If salsa was the soundtrack of Mexico and reggae of Belize, samba was definitely the soundtrack of Rio. Ok, from my last post it is clear I dove head first into Brazilian zouk but samba was definitely following me everywhere on the streets, in shops, bars, taxis, my hostel… There was even samba de gafieira workshops and shows at the “zouk and lambada congress”, along with forró. My neighbourhood of Lapa – Santa Teresa was known for its samba clubs, I would hear live samba music pretty much every evening I walked around. The streets were even closed to give room for the party-goers to roam during the weekend nights.

Street parties everywhere
 You can be certain that Rio is the city of samba. However much I enjoyed the samba music and party athmosphere in Rio, I didn’t get out to see the samba practices – the classes during the day (meant for tourists obviously) were super expensive: 90 R$ - almost 40 €! And during the night it wasn’t too safe to go find the samba schools by yourself. I definitely need to come back with some samba friends or to venture finding classes in some smaller cities perhaps. I was just happy to see the samba dancers at the zouk congress and amaze at their talent. And hey, I did get some personal tutoring from an older gentleman at the final zouk congress party – samba de gafieira wasn’t that hard with a knowledgeable partner.

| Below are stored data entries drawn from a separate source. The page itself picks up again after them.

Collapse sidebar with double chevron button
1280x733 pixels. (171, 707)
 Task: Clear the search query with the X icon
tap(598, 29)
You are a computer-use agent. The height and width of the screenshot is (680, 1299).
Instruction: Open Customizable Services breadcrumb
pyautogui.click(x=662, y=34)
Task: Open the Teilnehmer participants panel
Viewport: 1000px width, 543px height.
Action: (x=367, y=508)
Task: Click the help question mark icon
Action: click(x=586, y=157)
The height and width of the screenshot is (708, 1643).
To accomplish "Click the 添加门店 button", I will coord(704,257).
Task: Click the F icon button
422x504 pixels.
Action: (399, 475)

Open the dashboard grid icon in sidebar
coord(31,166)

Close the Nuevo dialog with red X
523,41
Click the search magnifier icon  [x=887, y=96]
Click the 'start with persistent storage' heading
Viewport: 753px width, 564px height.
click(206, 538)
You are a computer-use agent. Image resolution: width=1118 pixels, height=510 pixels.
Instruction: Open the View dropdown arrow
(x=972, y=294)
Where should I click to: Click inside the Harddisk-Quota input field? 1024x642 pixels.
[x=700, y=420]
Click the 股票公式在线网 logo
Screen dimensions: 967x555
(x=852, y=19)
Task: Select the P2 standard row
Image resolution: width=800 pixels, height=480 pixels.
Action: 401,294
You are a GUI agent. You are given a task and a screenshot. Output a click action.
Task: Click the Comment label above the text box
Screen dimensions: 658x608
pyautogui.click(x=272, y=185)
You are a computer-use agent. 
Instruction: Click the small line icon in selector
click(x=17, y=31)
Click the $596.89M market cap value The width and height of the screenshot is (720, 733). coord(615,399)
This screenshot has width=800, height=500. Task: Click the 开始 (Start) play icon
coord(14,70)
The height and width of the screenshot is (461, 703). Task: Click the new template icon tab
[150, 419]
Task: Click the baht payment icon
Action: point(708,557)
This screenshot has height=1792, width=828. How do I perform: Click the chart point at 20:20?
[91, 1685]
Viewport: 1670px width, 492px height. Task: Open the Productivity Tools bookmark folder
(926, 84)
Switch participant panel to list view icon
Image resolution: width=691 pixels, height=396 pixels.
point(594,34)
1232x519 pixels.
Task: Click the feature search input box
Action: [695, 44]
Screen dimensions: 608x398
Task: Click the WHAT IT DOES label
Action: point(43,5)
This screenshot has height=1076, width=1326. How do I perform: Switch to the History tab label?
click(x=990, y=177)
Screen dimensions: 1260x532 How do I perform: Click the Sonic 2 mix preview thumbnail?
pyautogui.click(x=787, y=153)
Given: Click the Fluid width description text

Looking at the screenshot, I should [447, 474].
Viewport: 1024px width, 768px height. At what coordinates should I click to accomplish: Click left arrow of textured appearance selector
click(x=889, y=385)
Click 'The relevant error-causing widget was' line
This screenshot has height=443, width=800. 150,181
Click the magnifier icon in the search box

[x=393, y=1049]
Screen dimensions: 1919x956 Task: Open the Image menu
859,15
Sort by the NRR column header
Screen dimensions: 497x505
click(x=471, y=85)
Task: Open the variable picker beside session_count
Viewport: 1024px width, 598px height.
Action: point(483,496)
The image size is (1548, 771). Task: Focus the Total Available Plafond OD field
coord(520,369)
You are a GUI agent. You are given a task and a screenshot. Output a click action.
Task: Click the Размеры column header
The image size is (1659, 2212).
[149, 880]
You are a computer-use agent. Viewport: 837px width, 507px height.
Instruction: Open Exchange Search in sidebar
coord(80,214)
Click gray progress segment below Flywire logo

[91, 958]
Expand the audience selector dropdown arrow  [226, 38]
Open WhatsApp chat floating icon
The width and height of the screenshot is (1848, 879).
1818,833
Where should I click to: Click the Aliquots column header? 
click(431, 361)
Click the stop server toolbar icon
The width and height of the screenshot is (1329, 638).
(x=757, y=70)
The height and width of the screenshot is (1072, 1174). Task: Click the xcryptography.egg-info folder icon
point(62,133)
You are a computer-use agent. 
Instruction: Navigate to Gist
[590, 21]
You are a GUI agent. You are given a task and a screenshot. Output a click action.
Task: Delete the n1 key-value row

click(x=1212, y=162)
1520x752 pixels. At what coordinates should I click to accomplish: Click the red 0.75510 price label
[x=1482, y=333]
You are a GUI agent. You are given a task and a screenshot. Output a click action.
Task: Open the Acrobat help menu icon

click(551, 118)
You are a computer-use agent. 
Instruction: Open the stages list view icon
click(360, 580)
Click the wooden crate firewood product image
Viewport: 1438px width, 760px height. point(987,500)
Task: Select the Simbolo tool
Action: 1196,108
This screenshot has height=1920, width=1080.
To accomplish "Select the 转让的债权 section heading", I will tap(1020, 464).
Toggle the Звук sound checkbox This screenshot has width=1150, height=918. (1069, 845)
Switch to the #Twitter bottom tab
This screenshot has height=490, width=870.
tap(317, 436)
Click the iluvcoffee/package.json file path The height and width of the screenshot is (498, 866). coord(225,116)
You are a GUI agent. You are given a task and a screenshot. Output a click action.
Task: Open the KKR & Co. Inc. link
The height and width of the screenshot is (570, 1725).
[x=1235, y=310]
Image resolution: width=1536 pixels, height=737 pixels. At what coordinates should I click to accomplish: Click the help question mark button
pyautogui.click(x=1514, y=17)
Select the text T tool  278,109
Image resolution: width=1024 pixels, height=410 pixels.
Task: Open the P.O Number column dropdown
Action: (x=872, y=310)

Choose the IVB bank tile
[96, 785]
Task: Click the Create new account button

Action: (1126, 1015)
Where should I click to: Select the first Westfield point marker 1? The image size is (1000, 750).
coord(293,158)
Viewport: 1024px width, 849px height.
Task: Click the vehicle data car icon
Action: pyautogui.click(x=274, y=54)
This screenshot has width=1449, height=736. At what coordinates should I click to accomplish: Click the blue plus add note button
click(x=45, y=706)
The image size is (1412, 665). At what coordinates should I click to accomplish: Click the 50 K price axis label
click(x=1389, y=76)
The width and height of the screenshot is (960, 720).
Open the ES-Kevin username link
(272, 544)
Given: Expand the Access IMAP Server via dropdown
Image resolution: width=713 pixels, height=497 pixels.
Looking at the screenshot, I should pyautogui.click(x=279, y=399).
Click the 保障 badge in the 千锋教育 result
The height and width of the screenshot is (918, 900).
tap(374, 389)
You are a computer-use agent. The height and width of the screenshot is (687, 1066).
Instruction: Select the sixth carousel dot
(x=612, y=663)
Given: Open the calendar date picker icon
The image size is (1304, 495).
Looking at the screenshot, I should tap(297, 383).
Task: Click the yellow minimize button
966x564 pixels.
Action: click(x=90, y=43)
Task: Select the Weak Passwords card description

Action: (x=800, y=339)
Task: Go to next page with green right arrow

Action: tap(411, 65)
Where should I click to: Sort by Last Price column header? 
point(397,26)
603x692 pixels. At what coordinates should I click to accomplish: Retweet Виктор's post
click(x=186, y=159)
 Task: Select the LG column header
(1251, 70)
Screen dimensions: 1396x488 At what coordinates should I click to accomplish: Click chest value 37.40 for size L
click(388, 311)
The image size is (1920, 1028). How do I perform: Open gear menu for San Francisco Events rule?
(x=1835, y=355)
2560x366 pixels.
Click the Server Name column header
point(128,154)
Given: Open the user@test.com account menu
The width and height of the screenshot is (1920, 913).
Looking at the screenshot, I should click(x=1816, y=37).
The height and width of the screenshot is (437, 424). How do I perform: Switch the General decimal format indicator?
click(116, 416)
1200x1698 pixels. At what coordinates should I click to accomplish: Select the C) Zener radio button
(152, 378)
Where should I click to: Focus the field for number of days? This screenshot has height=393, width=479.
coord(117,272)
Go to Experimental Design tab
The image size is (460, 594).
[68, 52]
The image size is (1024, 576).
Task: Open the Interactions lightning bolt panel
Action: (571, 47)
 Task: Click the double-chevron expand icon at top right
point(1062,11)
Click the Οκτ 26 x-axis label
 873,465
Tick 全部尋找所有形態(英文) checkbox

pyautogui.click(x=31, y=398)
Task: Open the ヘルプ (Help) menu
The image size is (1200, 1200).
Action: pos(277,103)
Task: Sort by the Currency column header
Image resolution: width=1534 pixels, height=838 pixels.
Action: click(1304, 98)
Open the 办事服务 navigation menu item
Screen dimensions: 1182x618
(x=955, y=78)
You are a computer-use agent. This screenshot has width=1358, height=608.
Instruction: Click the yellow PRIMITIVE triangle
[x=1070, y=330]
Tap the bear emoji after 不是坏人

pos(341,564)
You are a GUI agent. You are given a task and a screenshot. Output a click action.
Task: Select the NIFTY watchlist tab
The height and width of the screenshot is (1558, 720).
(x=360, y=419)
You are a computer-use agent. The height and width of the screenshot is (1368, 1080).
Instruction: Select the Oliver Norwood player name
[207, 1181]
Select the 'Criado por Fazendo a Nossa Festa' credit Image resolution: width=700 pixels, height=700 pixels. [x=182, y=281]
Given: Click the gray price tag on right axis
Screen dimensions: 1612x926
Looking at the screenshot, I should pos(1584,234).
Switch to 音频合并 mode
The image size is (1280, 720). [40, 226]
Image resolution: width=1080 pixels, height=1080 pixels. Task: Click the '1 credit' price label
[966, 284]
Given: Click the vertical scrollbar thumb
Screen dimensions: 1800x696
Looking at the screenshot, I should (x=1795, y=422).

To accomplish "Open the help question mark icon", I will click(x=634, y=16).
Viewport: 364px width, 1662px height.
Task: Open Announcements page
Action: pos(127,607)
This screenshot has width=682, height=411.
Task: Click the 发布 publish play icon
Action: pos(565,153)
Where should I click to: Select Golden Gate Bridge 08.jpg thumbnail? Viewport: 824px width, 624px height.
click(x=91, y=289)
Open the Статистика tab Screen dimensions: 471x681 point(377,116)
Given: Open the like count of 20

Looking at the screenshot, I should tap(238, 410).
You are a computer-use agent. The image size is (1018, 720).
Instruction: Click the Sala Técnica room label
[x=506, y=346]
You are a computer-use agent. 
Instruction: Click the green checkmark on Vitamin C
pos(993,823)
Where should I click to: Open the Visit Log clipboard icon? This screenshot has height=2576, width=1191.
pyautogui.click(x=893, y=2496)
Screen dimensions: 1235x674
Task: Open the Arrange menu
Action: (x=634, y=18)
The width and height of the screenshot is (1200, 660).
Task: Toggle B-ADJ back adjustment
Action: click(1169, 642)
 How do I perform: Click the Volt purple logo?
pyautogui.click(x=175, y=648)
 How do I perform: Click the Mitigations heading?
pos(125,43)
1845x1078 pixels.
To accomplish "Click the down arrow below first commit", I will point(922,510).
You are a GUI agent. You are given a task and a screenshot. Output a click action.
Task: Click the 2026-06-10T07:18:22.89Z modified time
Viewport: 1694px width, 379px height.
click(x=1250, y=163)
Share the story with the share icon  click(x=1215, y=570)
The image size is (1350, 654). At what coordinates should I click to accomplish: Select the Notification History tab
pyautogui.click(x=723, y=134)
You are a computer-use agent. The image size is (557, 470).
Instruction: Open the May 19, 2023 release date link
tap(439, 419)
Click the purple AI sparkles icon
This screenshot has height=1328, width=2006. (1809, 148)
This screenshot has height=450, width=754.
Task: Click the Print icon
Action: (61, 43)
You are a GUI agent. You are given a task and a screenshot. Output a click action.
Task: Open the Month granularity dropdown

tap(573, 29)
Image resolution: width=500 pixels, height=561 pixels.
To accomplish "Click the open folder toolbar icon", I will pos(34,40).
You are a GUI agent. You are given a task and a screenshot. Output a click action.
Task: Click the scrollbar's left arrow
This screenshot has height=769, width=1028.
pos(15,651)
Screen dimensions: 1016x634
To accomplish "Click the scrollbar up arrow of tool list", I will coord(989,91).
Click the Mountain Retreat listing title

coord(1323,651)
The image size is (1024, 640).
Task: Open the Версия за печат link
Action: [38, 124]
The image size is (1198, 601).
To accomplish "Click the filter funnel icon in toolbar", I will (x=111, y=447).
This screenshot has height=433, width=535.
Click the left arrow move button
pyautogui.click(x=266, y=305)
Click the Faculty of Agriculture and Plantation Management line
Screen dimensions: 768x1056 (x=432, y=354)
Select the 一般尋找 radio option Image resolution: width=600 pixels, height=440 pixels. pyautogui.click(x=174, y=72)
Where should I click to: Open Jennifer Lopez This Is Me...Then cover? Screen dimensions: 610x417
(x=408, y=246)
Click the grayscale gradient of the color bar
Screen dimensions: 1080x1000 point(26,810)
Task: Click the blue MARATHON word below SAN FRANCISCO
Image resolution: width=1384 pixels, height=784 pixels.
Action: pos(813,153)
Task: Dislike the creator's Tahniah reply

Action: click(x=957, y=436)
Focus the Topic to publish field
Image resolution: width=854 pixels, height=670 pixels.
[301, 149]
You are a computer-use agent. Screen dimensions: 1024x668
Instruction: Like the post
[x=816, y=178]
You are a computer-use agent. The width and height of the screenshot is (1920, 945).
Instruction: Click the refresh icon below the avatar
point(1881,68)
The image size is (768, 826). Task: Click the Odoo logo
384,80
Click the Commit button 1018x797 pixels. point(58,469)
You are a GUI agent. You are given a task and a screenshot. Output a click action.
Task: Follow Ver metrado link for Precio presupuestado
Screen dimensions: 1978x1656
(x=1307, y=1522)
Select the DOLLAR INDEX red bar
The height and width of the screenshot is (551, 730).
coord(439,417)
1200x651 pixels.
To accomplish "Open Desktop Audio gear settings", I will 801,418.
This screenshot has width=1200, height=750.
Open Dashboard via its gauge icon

Besides samba the local arts were visible everywhere. I can’t believe all the artistic talent that lives in Rio! The walls all over town were covered in not just fancy tags and graffiti but what I would describe street art and even paintings. Some say graffitis are not frowned upon but actually encourages and I can really believe it’s true.

The locals also seemed to like to cover themselves in art – tattoos. And they were easy to spot in the teeny tiny Brazilian swim shorts and bikinis. I had to get my own skimpy bikini as well so I wouldn’t feel like an old lady on the beach :D We all agreed that after putting on one you realize where the term “Brazilian wax” comes from; you will definitely need one to wear the bikini!

Who would I recommend Rio for? Anyone who likes big cities, beaches, fresh fruits, caipirinhas, shopping gorgeus colourful clothes – and has money to spend. You most certainly won’t be disappointed!!
Flying out of Rio - a wonderful view of the massive city!